Logo Mellery começa a receber poemas com aparentes ameaças relacionadas a seu passado de alcoolismo. A trama ganha mais forma quando ele é encontrado morto e Gurney é convidado pela polícia a entrar no caso como consultor, notando detalhes que antes haviam passado despercebido, mostrando o quanto o assassino foi meticuloso e inteligente.
Anteriormente eu já tivera contato com a narrativa do autor, na obra “Peter Pan Tem que Morrer” em 2015, mas não lembrava de sua escrita ser tão complexa. Iniciei o livro pensando em encontrar uma narrativa comum e simples, porém se mostrou totalmente diferente me fazendo perder o ritmo da leitura. 
O começo foi muito difícil, devo admitir. Por mais que a história estivesse interessante, não conseguia me prender a mesma. Depois de muito insistir, me acostumei com o estilo de narrativa, encontrei uma história incrível e me vi presa a leitura. Mesmo o ritmo caindo em certos momentos não senti mais a vontade de larga-lo.
Poucas vezes encontramos em livros policiais casos extremamente complexos, onde mesmo havendo muitas pistas e descobertas, havendo um rumo a seguir, a equipe de investigação se encontra muito longe de desvendar o mistério. Temos, nessa obra de John Verdon, um assassino inteligente e tão engenhoso sendo capaz (e corajoso o suficiente) para manipular e brincar com a polícia — com direito a referencia de O Iluminado — e isso me deixou boquiaberta. Me desculpa, mas p*** que personagem! Que Assassino! Que “vilão”! Eu não saberia como descrever o perfeccionismo e engenhosidade dele.
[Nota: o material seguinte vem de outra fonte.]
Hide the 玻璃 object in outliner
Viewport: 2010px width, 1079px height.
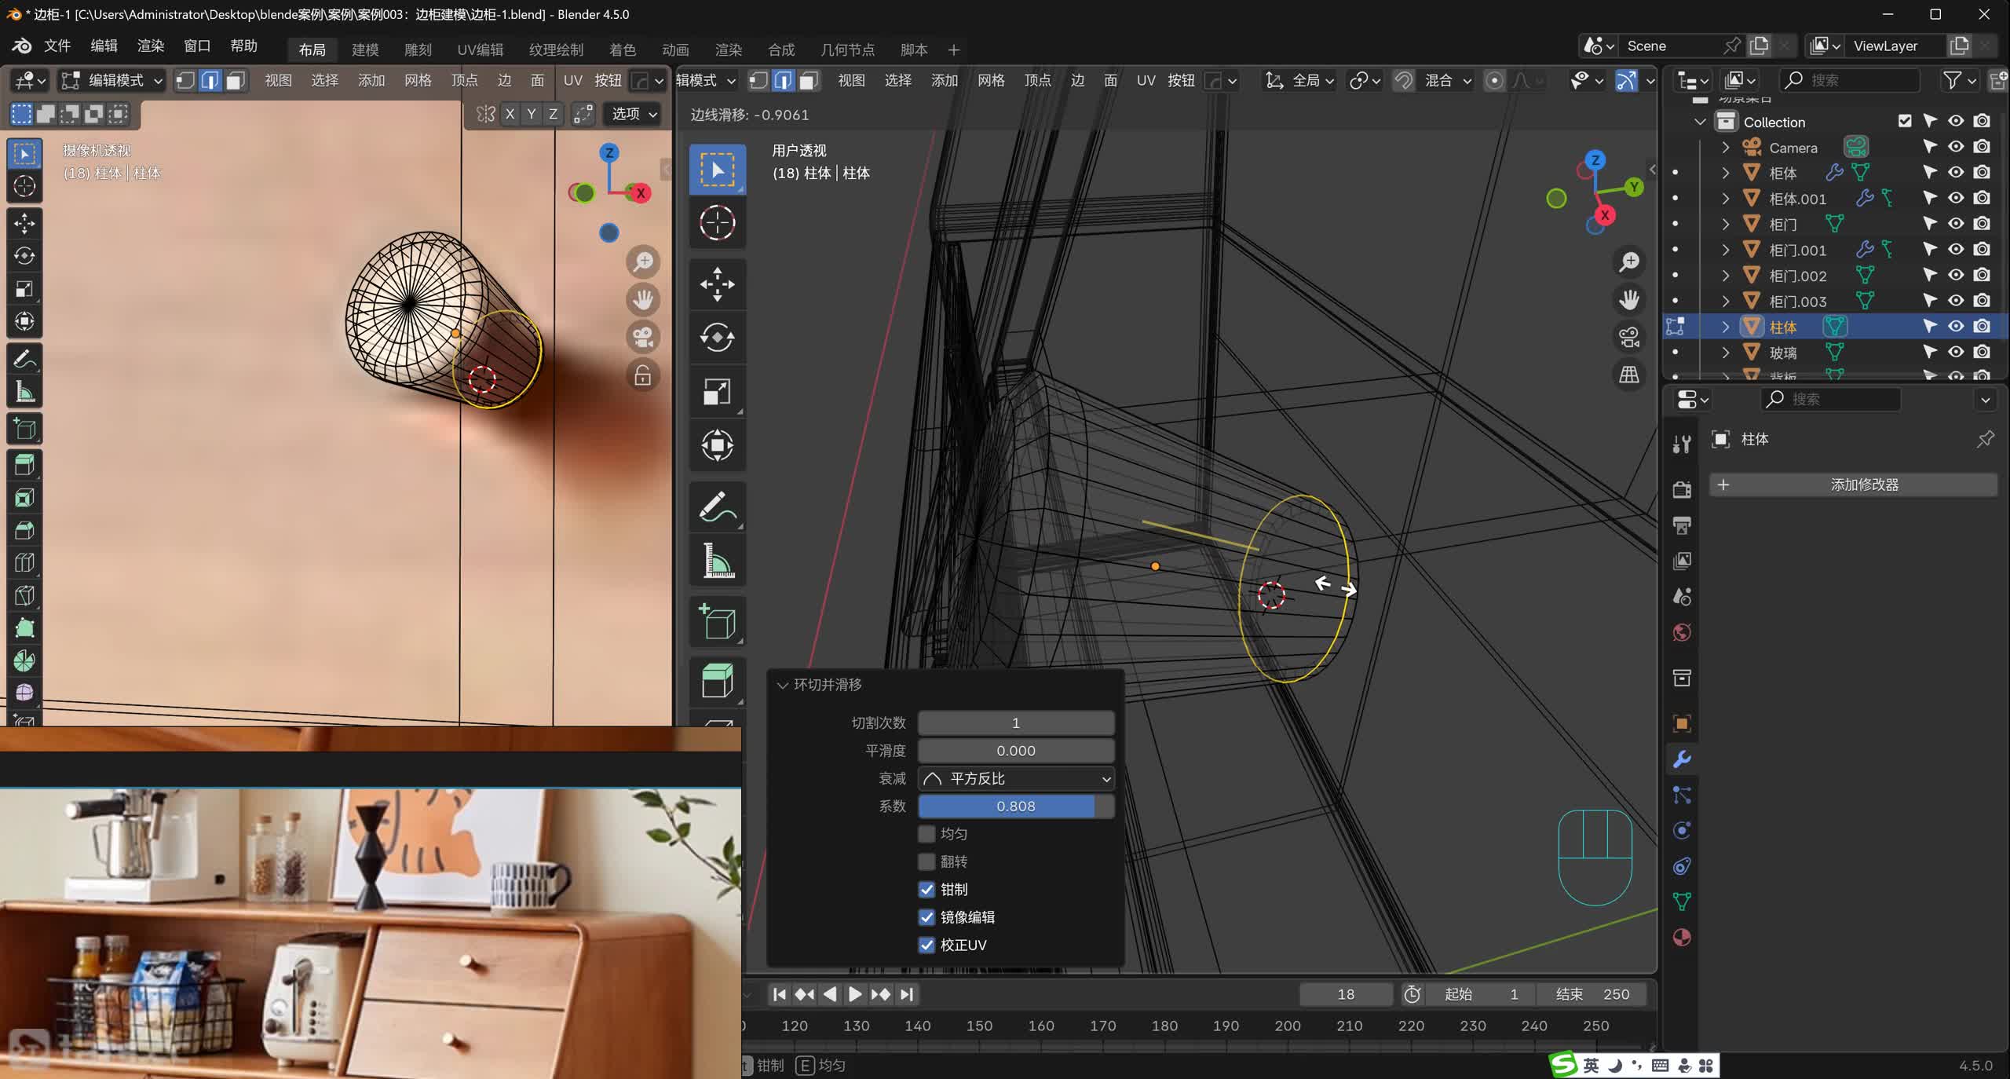tap(1956, 352)
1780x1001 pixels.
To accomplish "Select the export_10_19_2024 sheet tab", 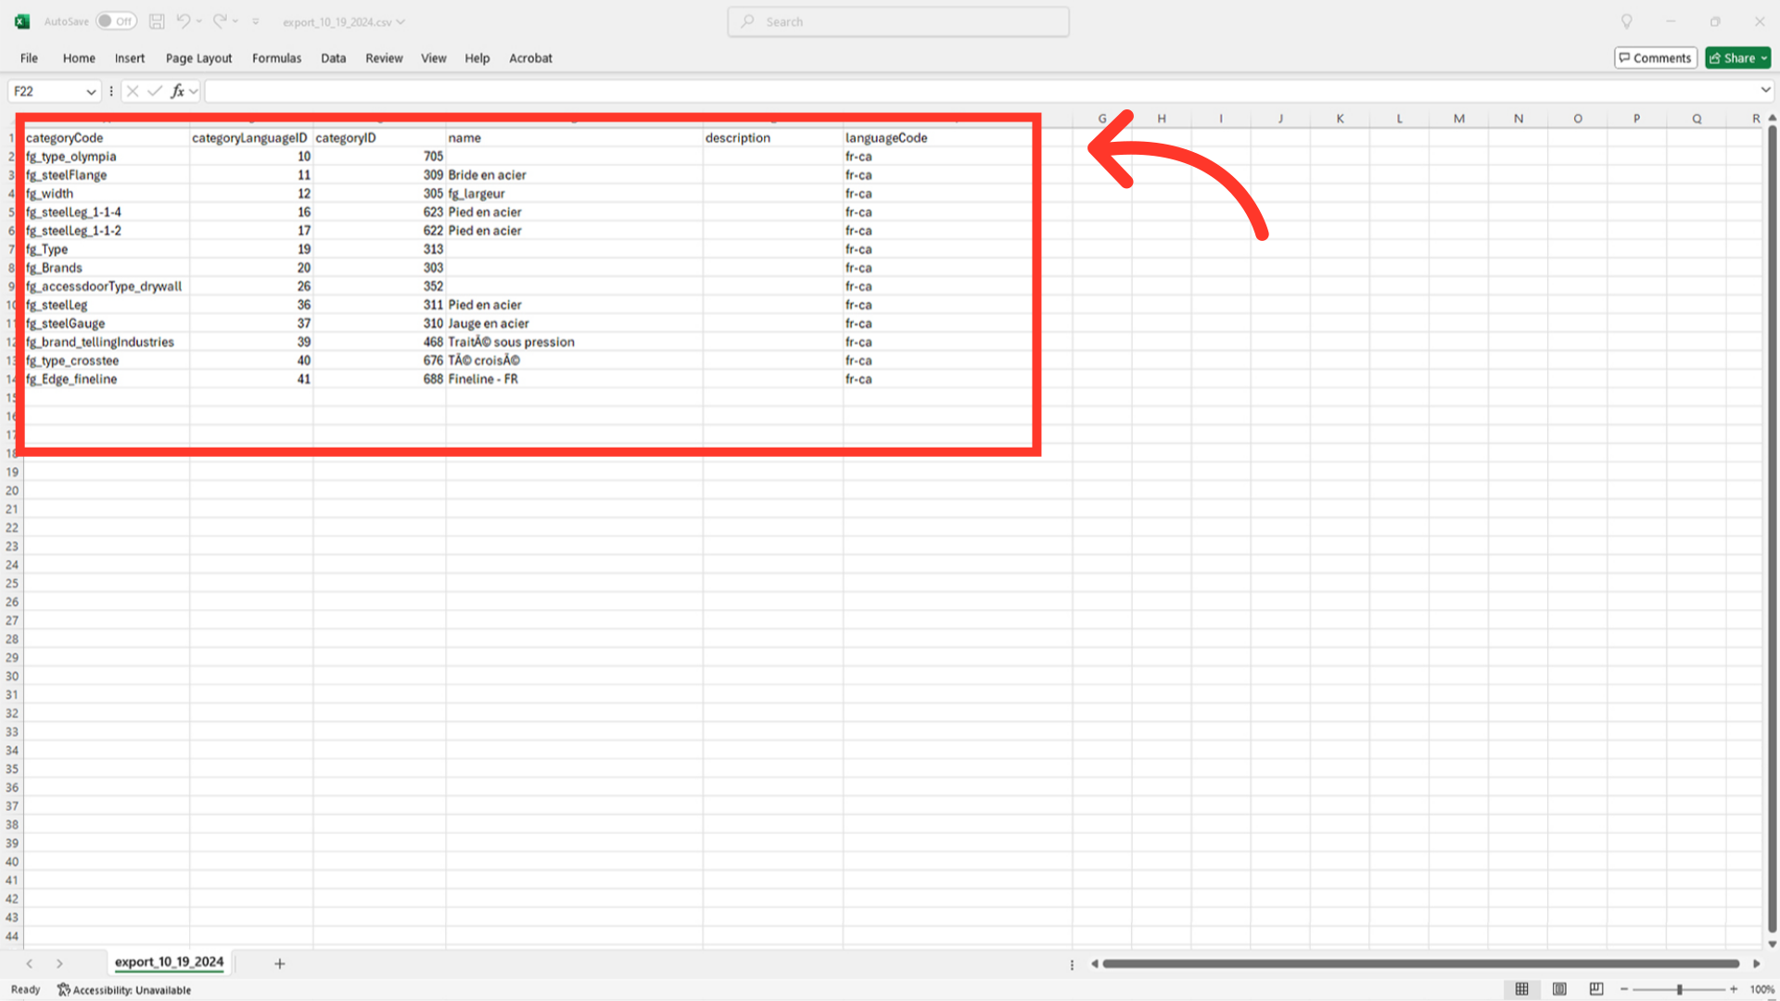I will pos(169,962).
O melhor do autor é que ele, como o assassino brinca com a policia, brinca com o leitor, deixando o culpado sempre presente na história, mas que passou bem longe do meu pensamento. Depois de descobrir quem efetuou os crimes que vi o quanto estava obvio, por que não desconfiei antes? Não, não estou dizendo que é previsível ou fácil de ser descoberto, só que está na nossa cara o tempo todo e não percebemos.
John Verdon sabe como criar uma cena de tensão. Há um situação que se estende por vários capítulos onde não ousei nem respirar direito, olhar para o lado ou qualquer coisa semelhante. Com certeza um dos pontos autos da história de muita angustia e aflição, onde os policiais ficam cara a cara com o assassino. Não irei me estender mais, mas com certeza esse detalhe merecia ser comentado aqui.
Um livro com muitas reviravoltas, que mesmo com um começo difícil, consigo perceber sua extrema qualidade e recomendo muito para os amantes do gênero.

Postado por Aline Bechi
24 anos. Ama escrever e falar pelos cotovelos.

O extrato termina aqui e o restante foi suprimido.